↓↓↓
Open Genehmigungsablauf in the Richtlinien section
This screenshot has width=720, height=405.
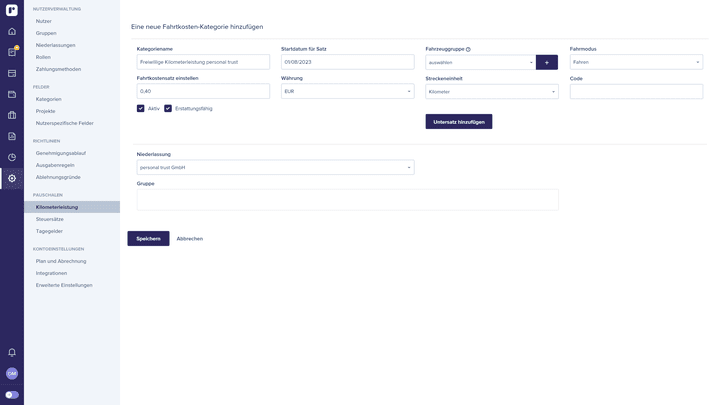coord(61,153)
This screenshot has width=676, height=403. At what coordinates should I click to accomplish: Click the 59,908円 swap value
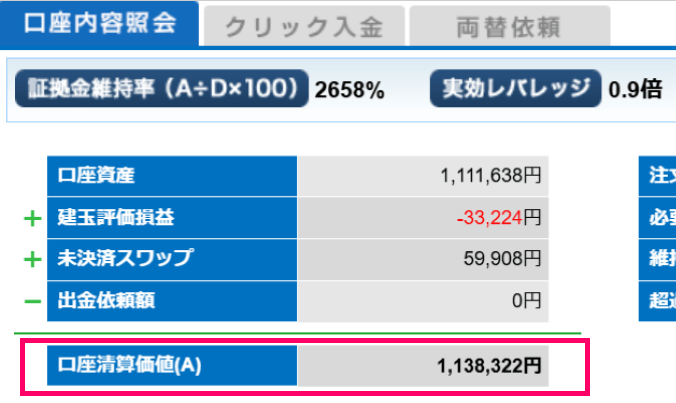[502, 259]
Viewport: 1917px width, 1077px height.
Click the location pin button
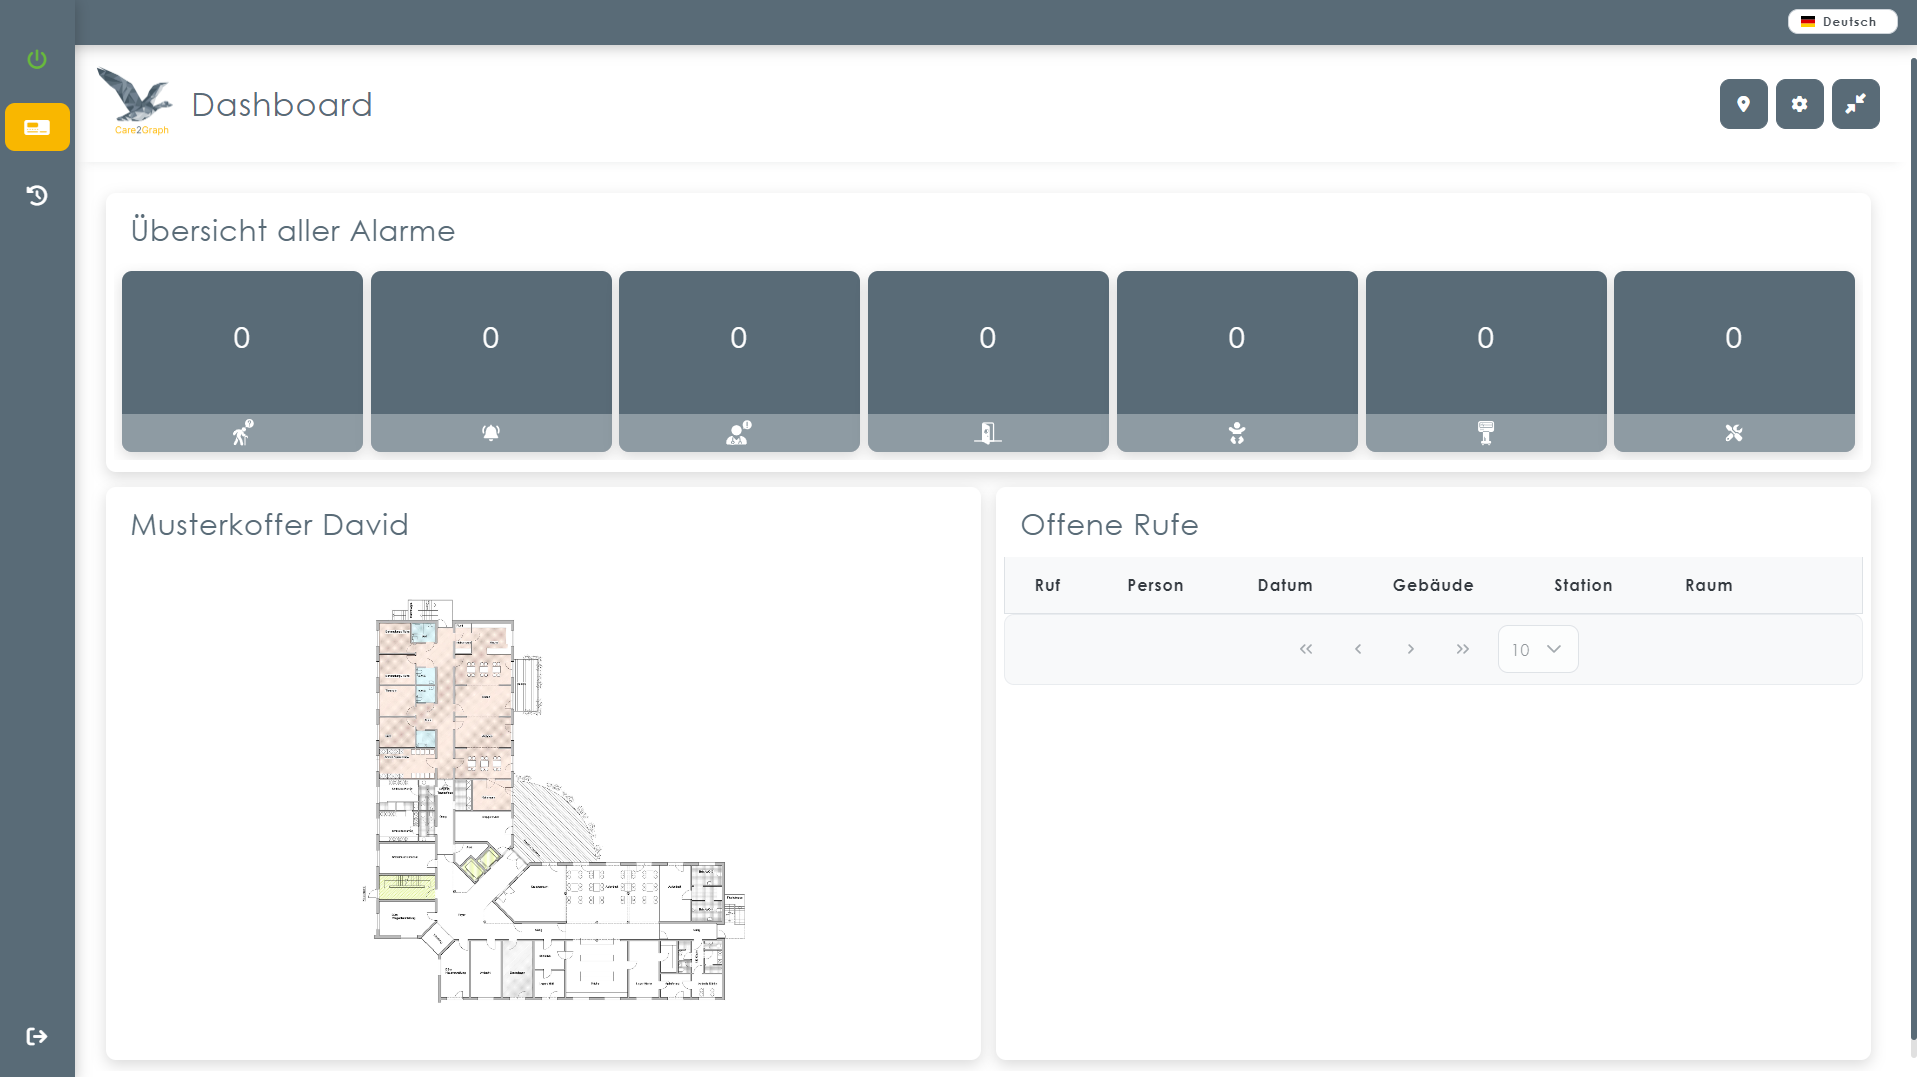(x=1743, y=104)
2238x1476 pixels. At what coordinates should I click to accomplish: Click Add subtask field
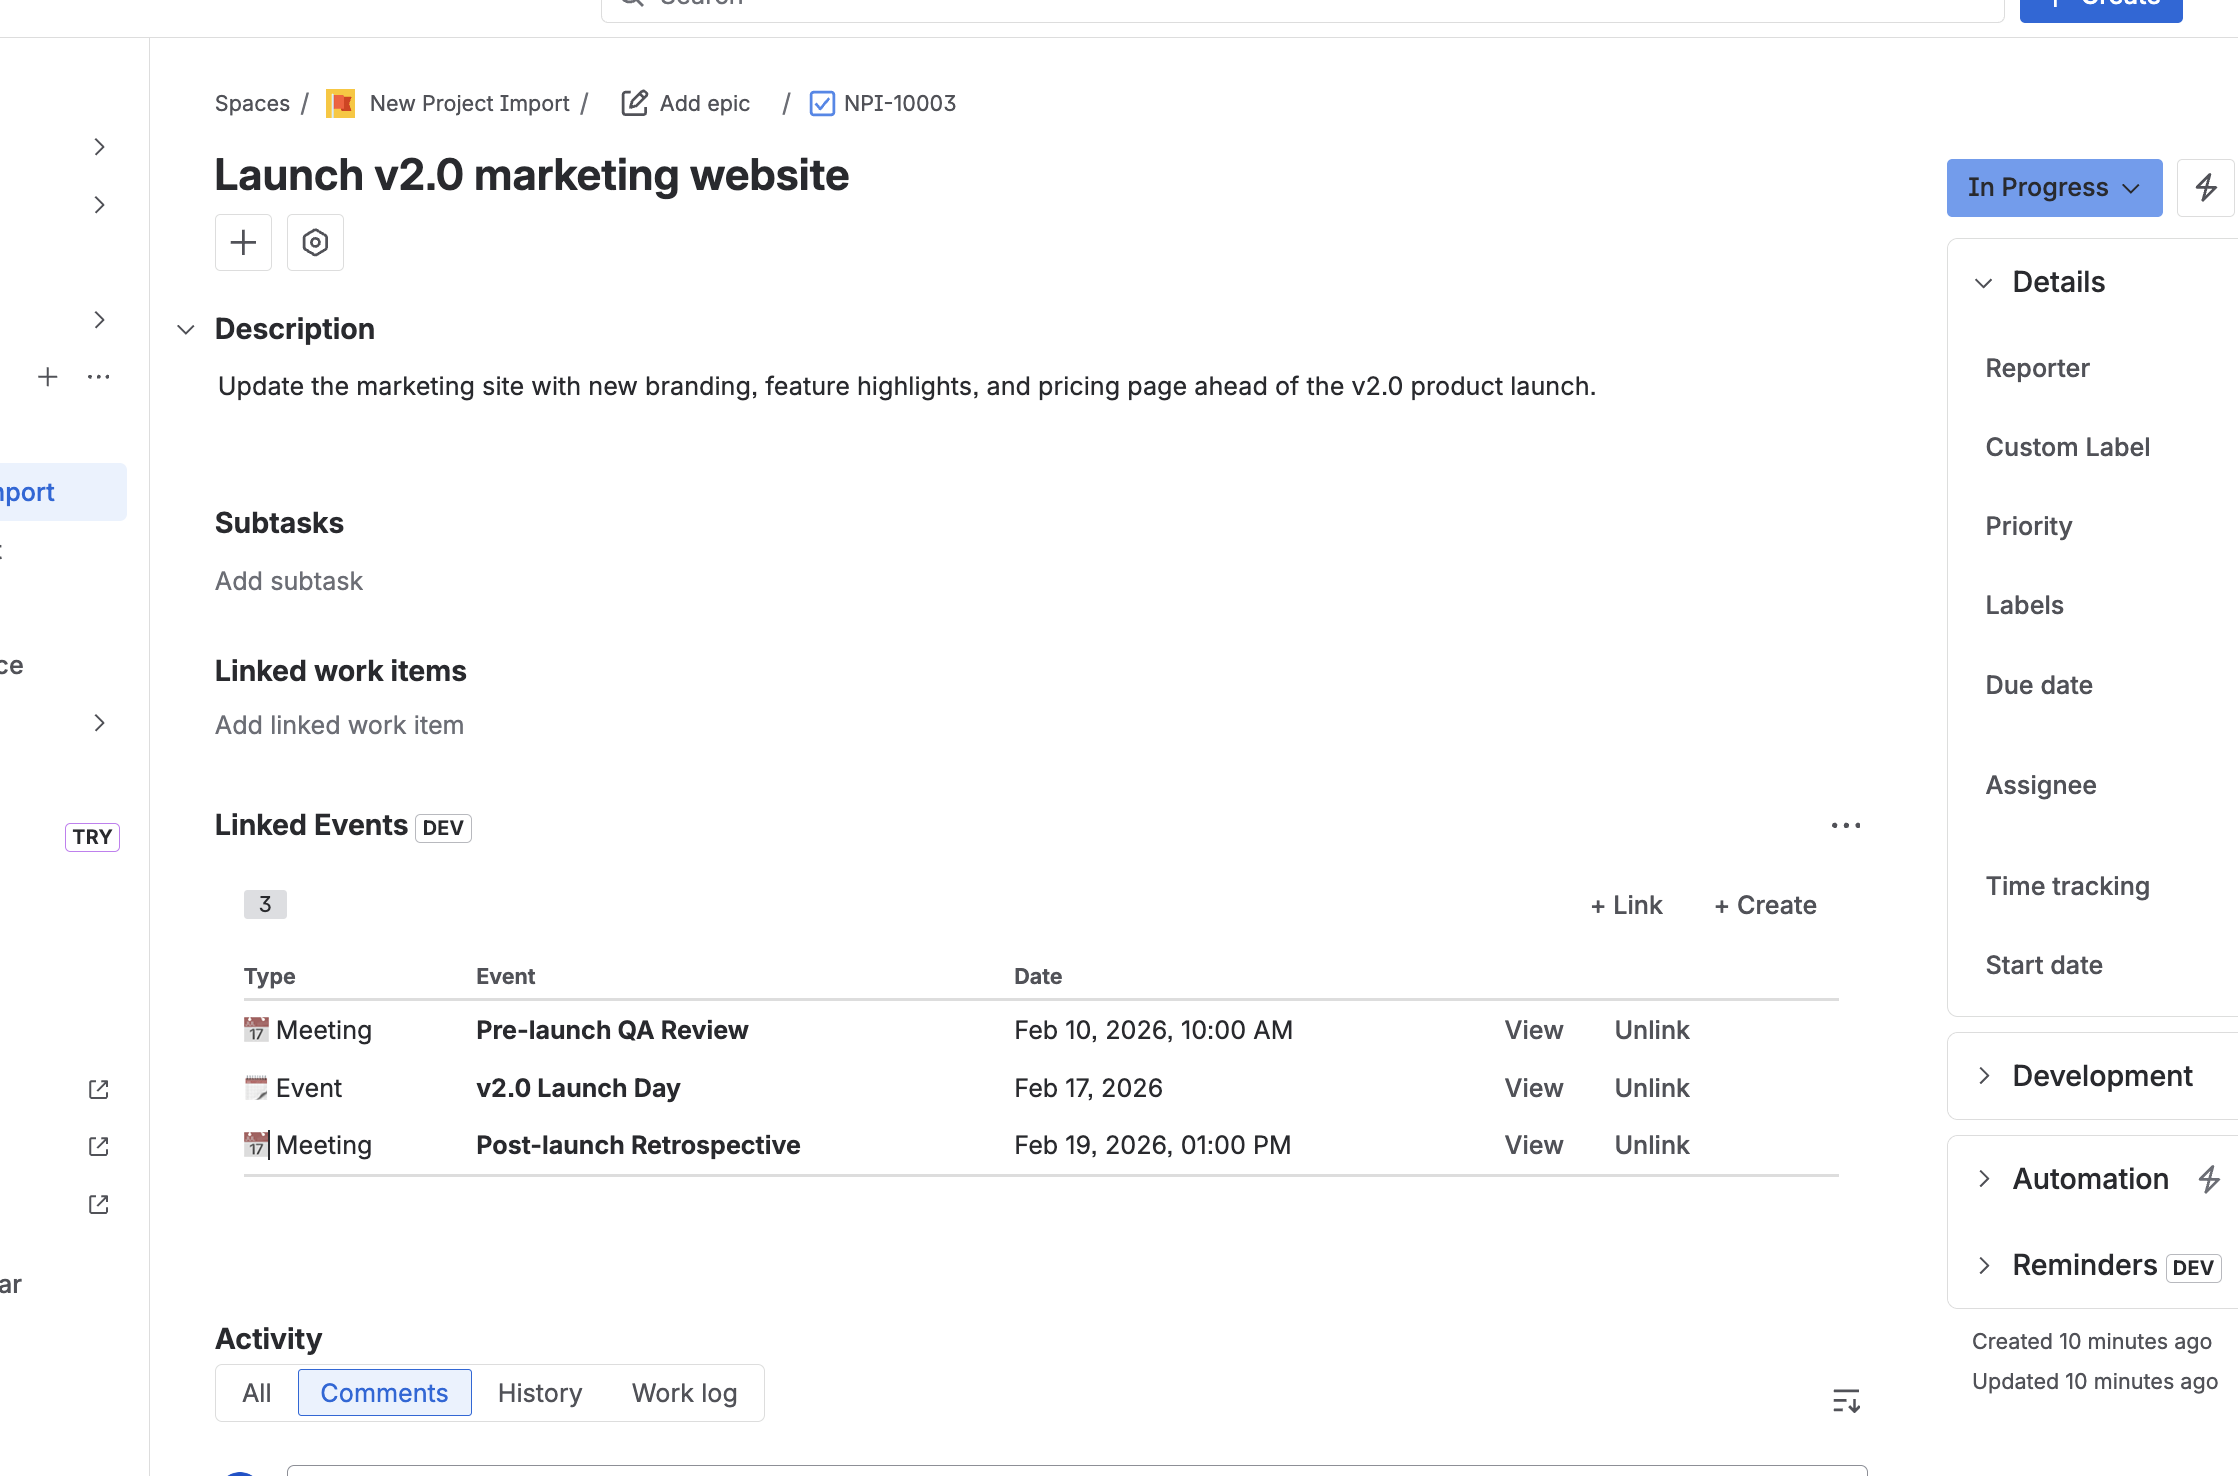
↑↑↑
WORK INSTRUCTIONS
Give back exactly the lines running from the one that contains "Viewport: 1917px width, 1077px height." to the end of the records, including both of those lines and excluding every picture.

WRITTEN ANSWER
Viewport: 1917px width, 1077px height.
Click the location pin button
(x=1743, y=104)
2238x1476 pixels. At what coordinates should I click to accomplish: Click Add subtask field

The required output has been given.